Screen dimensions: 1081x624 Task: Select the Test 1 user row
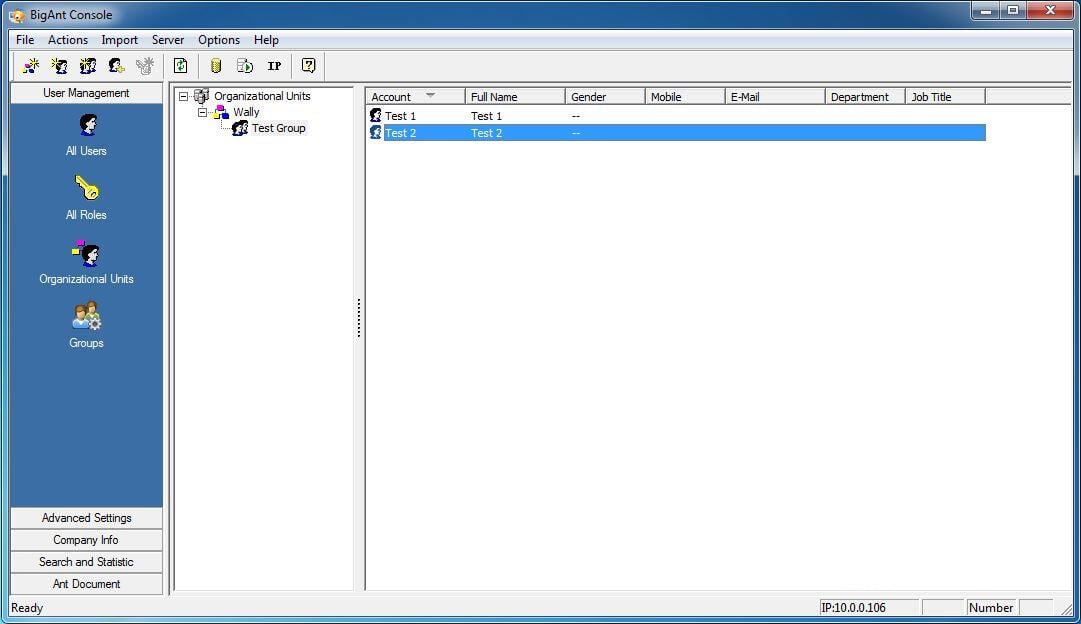(677, 116)
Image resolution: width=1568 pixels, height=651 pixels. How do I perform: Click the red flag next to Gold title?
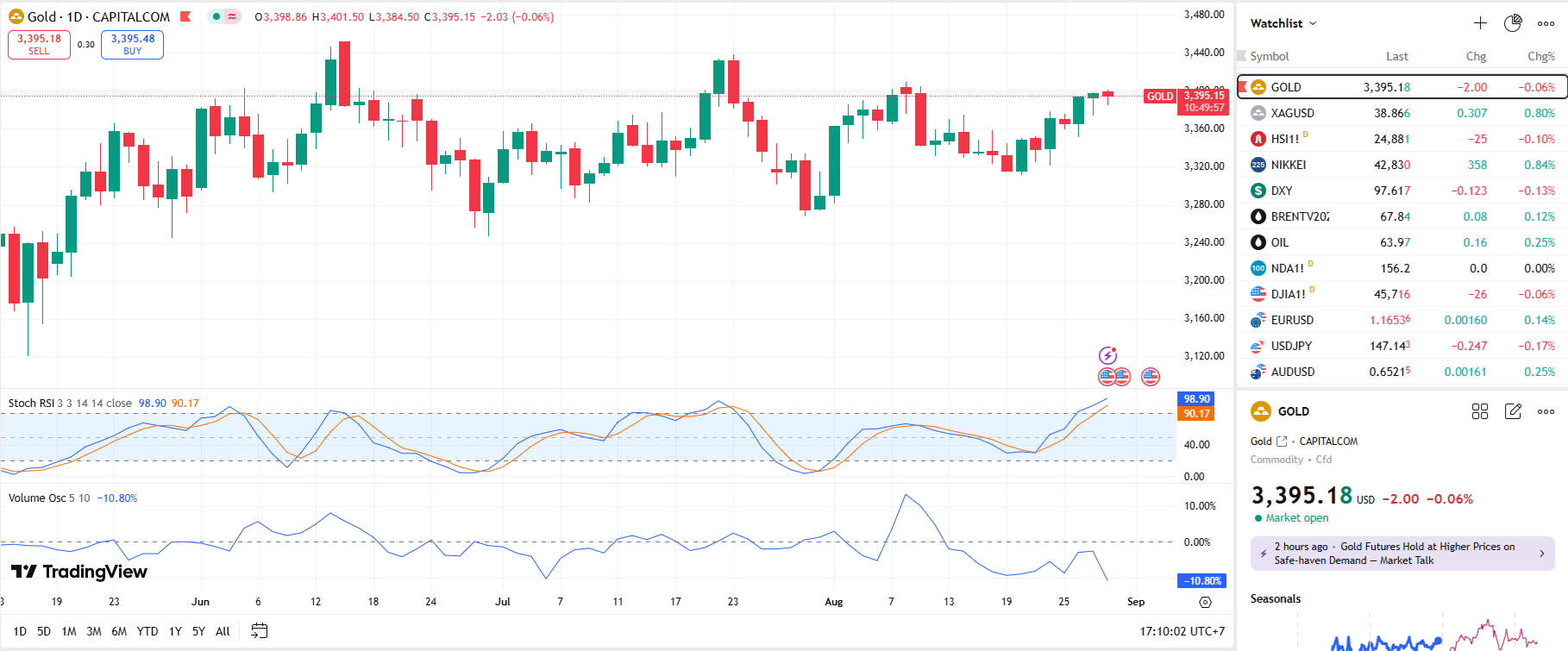(x=185, y=16)
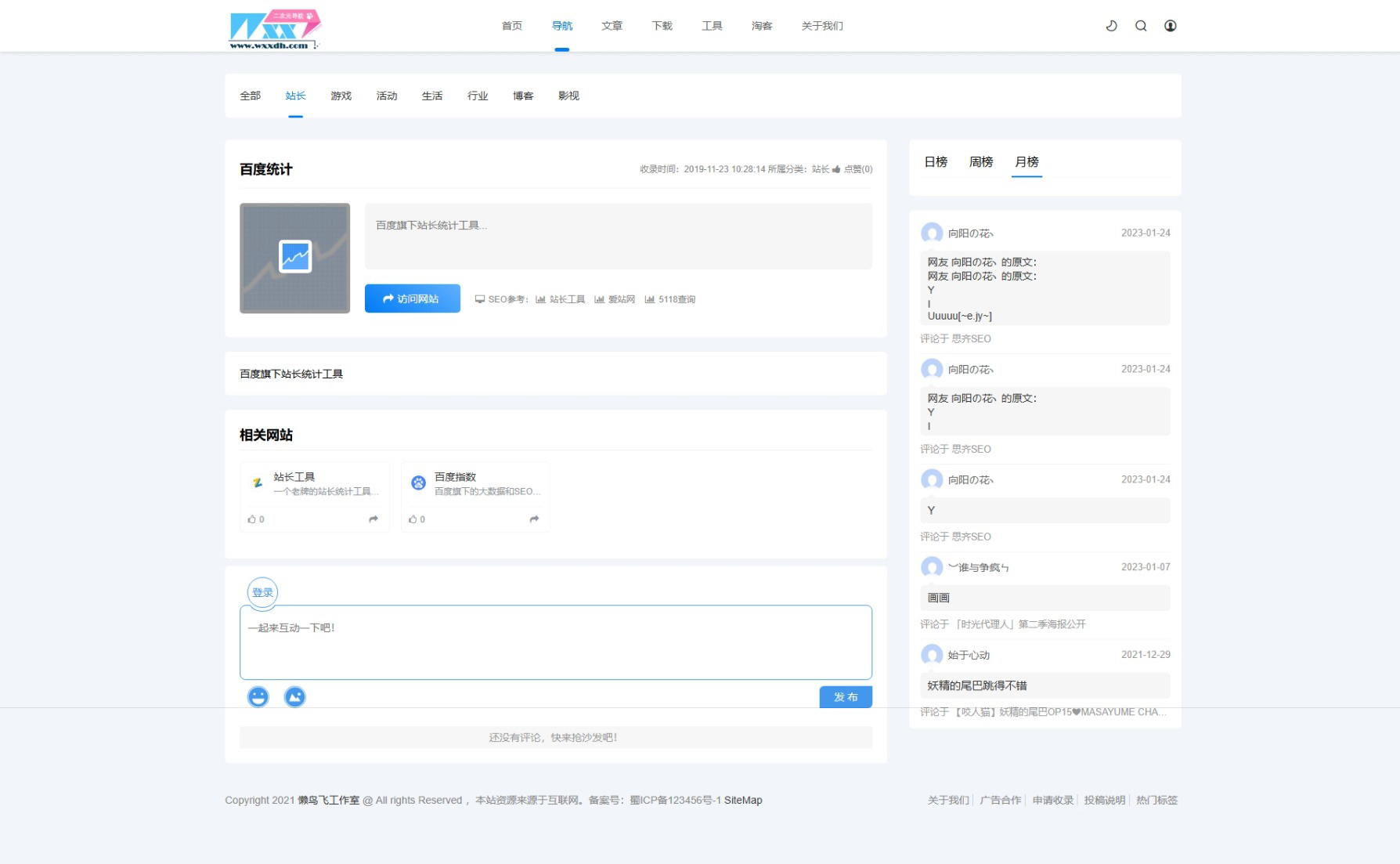Image resolution: width=1400 pixels, height=864 pixels.
Task: Click the emoji smiley icon below comment box
Action: pyautogui.click(x=258, y=696)
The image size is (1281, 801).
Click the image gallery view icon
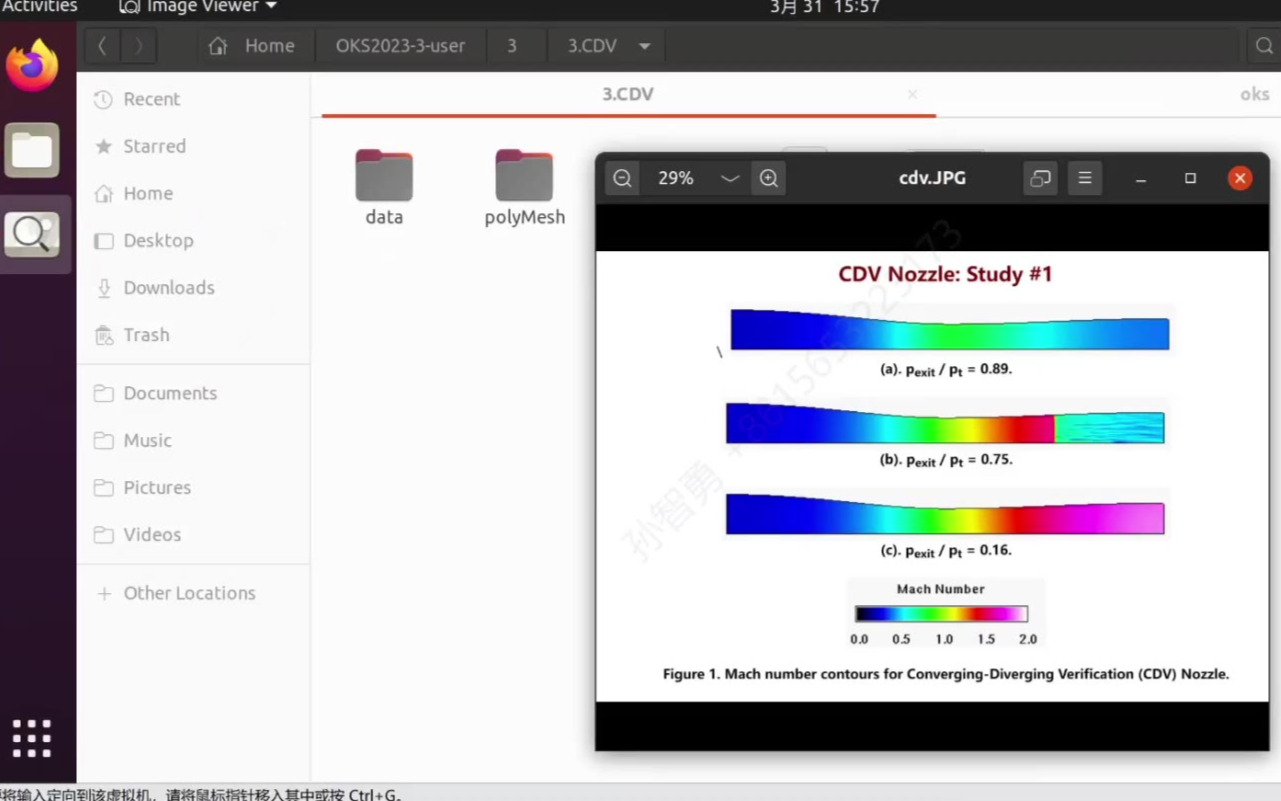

*****

__ASSIGNED TASK__
Which lines run from the one containing "Image resolution: width=1568" to the end of the data above? Set down those lines exactly, and only those, without any pictures.

__SOLUTION TO THIS EXERCISE__
Image resolution: width=1568 pixels, height=651 pixels. How do I perform: Click the red flag next to Gold title?
(x=185, y=16)
Image resolution: width=1400 pixels, height=864 pixels.
Task: Click the emoji smiley icon below comment box
Action: pyautogui.click(x=258, y=696)
The image size is (1281, 801).
Click the image gallery view icon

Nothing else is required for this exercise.